Steven Nelson to be executed in Texas despite innocence claims

Livingston, Texas - A Texas man is to be executed by lethal injection on Wednesday for the 2011 murder of a pastor that he insists he did not commit.

Steven Nelson sits behind glass at the Allan B. Polunsky Unit, the prison that houses the 169 men on Texas' death row, in Livingston, Texas.
Steven Nelson sits behind glass at the Allan B. Polunsky Unit, the prison that houses the 169 men on Texas' death row, in Livingston, Texas.  © Cécile Clocheret / AFP

Steven Nelson (37) has spent more than a dozen years on death row for the murder of Clint Dobson (28) during a robbery of the NorthPointe Baptist Church in Arlington, near Dallas.

Dobson was beaten and suffocated with a plastic bag. Judy Elliott, the church secretary, was also badly beaten but survived.

Nelson's appeals against his conviction and death sentence have been repeatedly rejected by Texas courts, and the US Supreme Court has declined to hear his case.

Nelson was interviewed by AFP recently at the maximum-security prison in Livingston, a town 75 miles north of Houston, where he is awaiting his execution.

"It's hard at times," he said. "You're waiting to be put to death. So that kind of breaks a little part of you every day... You just don't want to do nothing."

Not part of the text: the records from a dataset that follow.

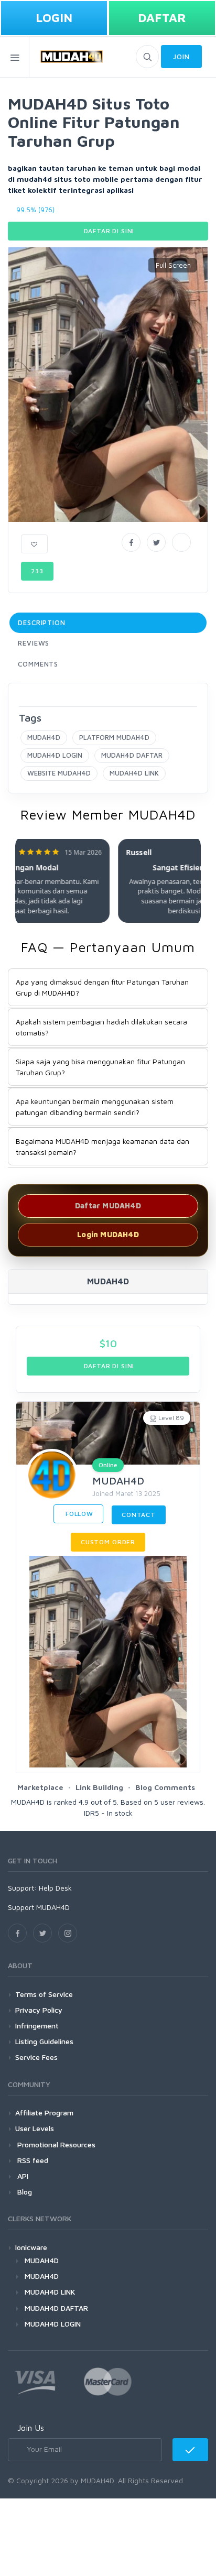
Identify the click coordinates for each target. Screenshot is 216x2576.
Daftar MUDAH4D (108, 1205)
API (21, 2175)
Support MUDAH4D (39, 1907)
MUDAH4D (43, 737)
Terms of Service (44, 1994)
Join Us (30, 2427)
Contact (139, 1515)
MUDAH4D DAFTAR (132, 755)
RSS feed (31, 2160)
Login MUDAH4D (108, 1234)
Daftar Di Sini (108, 231)
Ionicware (31, 2247)
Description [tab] (42, 622)
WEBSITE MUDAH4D (59, 773)
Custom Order (108, 1542)
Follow (78, 1514)
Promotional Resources (55, 2144)
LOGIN (54, 17)
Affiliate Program (44, 2112)
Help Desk (55, 1887)
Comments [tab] (38, 664)
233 (37, 571)
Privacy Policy (38, 2009)
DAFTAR (162, 17)
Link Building (99, 1787)
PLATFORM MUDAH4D (114, 737)
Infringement (37, 2025)
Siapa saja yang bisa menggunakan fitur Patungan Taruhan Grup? (100, 1067)
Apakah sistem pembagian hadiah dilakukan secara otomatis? (101, 1027)
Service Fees (36, 2057)
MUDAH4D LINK (134, 773)
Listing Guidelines (44, 2041)
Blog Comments (165, 1787)
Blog (23, 2191)
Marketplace (40, 1787)
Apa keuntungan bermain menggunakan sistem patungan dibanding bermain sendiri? (95, 1107)
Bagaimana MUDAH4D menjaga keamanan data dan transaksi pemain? (102, 1146)
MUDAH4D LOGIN (54, 755)
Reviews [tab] (33, 643)
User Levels (34, 2128)
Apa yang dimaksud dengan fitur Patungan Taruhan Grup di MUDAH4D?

Steven Nelson says he "did not commit" the murder

Steven Nelson and his wife, Helene Noa Dubois, stand on each side of a glass partition at the Allan B. Polunsky Unit in Livingston, Texas.
Steven Nelson and his wife, Helene Noa Dubois, stand on each side of a glass partition at the Allan B. Polunsky Unit in Livingston, Texas.  © HANDOUT / FAMILY HANDOUT / AFP

Nelson acknowledges that he served as a lookout during the robbery and that he entered the church after the murder to steal some items. But he says it was his two accomplices, who were never brought to trial, who committed the murder.

"I didn't know what was going on on the inside," he said, claiming his friends "blamed everything on me."

"So they're free and I'm locked up," he said. "I'm here on death row because of what somebody else did."

"I'm an innocent man," Nelson said. "I'm being executed for a crime, a murder, that I did not commit."

Nelson married a French woman, Helene Noa Dubois, while in prison. He said it is up to her to decide whether she wants to witness his execution, although he does not want her to be there.

"I really don't want her to see that – me getting pumped full of drugs and being overdosed with drugs to kill me, to make my heart stop."

"But if she makes that choice to be there then that's her choice."

There were 25 executions in the US last year, and there has been one so far this year, in South Carolina.

The death penalty has been abolished in 23 of 50 states, while three others – California, Oregon, and Pennsylvania – have moratoriums in place. Three states – Arizona, Ohio, and Tennessee – that had paused executions have recently announced plans to resume them.

President Donald Trump is a proponent of capital punishment and on his first day in the White House he called for an expansion of its use "for the vilest crimes."